Los límites de lo posible en las cosas morales son menos estrechos de
lo que pensamos; nuestras debilidades, nuestros vicios, nuestros prejuicios son
lo que restringen. Las almas bajas no creen en los grandes hombres; viles
esclavos, sonríen con un aire burlón a la palabra libertad.

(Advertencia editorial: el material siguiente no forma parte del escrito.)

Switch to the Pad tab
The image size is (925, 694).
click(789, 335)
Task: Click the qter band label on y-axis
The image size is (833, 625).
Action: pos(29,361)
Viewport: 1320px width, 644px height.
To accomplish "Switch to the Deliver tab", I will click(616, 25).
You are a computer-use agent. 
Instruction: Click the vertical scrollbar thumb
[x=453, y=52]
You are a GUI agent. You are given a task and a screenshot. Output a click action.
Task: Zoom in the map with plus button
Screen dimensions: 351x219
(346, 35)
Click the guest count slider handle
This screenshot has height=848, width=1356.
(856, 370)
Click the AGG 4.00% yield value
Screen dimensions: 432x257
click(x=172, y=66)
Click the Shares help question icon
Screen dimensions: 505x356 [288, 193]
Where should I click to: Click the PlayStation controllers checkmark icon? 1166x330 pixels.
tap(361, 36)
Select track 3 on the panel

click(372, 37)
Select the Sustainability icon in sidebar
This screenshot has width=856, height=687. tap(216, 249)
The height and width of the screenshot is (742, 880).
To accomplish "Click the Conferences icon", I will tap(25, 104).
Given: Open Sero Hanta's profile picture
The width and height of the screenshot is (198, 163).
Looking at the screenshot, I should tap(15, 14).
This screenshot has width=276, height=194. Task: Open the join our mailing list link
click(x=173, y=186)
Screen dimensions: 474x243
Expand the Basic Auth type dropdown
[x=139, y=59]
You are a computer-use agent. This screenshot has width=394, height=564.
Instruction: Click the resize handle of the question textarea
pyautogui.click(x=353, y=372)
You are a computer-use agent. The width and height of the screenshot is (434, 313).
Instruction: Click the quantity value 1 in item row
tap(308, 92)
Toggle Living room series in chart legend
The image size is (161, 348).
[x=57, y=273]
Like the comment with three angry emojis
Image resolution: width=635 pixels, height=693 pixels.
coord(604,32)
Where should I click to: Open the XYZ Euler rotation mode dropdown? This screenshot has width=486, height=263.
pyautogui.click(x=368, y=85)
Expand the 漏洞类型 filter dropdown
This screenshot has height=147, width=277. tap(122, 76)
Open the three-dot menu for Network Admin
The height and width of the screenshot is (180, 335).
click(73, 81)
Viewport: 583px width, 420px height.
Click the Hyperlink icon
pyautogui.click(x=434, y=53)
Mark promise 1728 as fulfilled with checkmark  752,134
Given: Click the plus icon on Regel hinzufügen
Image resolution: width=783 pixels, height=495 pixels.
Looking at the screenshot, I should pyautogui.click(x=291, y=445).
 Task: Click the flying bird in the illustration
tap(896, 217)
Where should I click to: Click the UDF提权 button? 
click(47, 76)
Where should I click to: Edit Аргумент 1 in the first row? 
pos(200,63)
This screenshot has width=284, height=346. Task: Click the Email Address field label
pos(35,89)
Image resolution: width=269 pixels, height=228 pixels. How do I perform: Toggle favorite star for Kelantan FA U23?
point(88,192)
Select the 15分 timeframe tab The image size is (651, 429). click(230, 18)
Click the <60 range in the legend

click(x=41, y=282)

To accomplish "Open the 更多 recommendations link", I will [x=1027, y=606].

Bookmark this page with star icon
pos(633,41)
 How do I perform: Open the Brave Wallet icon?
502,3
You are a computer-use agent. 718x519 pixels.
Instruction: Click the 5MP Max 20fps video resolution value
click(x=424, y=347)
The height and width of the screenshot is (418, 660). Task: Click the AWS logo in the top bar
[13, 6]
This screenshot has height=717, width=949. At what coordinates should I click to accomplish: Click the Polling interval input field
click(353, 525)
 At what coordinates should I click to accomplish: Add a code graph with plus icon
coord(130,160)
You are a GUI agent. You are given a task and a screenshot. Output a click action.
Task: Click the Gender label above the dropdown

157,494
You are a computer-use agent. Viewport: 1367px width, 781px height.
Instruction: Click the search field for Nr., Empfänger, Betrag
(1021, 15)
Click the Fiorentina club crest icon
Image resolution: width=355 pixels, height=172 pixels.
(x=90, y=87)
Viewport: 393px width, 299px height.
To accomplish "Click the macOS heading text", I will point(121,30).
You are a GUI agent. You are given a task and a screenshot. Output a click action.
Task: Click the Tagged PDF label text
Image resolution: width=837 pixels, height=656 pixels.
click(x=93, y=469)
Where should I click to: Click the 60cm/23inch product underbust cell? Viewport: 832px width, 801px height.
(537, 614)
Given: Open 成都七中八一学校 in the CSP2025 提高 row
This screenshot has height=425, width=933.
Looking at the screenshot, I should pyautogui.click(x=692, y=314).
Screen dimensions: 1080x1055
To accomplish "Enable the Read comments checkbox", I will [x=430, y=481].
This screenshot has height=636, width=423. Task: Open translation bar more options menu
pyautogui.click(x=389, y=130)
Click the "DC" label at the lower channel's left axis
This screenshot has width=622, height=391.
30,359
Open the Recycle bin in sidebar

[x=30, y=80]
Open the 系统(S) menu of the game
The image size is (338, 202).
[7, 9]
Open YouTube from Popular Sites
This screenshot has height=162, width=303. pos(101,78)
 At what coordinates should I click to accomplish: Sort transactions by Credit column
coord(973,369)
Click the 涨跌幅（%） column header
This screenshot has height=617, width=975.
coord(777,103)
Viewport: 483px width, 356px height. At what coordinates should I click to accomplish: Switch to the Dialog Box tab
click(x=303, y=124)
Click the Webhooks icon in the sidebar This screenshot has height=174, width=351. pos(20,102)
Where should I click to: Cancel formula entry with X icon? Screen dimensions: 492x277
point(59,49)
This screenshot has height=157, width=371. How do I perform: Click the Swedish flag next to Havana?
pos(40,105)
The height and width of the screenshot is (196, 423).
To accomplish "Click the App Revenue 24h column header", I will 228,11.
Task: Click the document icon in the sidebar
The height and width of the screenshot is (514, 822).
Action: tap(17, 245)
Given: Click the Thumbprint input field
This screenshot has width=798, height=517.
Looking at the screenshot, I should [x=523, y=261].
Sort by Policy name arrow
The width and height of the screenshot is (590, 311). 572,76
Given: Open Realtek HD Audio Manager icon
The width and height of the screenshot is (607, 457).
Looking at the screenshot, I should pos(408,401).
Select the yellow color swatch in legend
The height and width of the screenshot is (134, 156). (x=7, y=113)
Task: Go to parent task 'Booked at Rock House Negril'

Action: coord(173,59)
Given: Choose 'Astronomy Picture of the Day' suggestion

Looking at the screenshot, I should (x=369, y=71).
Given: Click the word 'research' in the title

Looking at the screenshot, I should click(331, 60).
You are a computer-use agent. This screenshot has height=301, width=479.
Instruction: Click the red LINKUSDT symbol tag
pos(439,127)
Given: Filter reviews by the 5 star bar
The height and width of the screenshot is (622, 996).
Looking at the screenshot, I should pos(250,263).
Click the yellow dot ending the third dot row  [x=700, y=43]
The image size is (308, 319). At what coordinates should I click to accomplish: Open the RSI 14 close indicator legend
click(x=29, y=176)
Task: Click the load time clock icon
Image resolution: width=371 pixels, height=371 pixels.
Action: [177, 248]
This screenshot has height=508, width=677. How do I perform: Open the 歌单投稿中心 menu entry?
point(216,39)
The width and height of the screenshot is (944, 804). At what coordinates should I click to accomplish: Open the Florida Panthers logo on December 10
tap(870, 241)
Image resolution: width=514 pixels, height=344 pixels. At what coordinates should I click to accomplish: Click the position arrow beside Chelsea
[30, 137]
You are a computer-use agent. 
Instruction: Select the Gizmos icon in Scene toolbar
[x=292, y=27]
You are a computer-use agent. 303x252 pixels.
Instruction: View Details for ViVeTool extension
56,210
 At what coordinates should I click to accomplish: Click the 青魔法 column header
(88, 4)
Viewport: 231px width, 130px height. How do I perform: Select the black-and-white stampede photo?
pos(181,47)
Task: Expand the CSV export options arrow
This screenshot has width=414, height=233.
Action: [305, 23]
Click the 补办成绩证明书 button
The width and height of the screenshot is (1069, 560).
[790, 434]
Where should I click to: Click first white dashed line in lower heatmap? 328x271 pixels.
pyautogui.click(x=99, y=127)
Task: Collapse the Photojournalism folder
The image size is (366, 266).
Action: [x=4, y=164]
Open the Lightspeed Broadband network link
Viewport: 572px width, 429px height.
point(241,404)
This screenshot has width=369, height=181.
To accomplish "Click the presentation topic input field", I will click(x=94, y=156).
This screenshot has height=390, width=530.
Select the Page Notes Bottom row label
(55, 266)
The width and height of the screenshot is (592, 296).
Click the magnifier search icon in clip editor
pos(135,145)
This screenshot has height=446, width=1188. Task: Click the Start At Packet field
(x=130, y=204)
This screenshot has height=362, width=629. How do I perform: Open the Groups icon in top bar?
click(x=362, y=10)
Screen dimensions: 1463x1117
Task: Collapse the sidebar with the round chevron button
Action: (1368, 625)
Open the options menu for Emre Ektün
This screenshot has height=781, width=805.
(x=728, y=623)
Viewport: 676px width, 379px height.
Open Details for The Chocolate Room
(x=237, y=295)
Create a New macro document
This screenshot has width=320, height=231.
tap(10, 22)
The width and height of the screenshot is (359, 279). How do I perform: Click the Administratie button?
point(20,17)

Por lo que se ha hecho consideramos lo que se puede hacer. No hablaré
de las antiguas repúblicas de Grecia; pero la república romana
era, me parece, un gran Estado, y la ciudad de Roma, una gran ciudad. El
último censo acusó en Roma cuatrocientos mil ciudadanos armados,
y el último empadronamiento del Imperio, más de cuatro millones
de ciudadanos, sin contar los súbditos, los extranjeros, las mujeres,
los niños ni los esclavos.
¡Qué difícil es imaginarse, reunido frecuentemente, al
pueblo inmenso de esta capital y de sus alrededores! Sin embargo, no
transcurrían muchas semanas sin que se reuniese el pueblo romano, y en
ocasiones hasta muchas veces en este espacio de tiempo. No solamente
ejercía los derechos de la soberanía, sino una parte de los del
gobierno. Trataba ciertos asuntos; juzgaba ciertas causas, y este pueblo era
en la plaza pública casi con tanta frecuencia magistrado como
soberano.
Remontándose a los primeros tiempos de las naciones, hallaríamos
que la mayor parte de los antiguos gobiernos, aun monárquicos, como los
de los macedonios y francos, tenían Consejos semejantes. De todos
modos, este solo hecho indiscutible responde a todas las dificultades: de lo
existente a lo posible me parece legítima la consecuencia.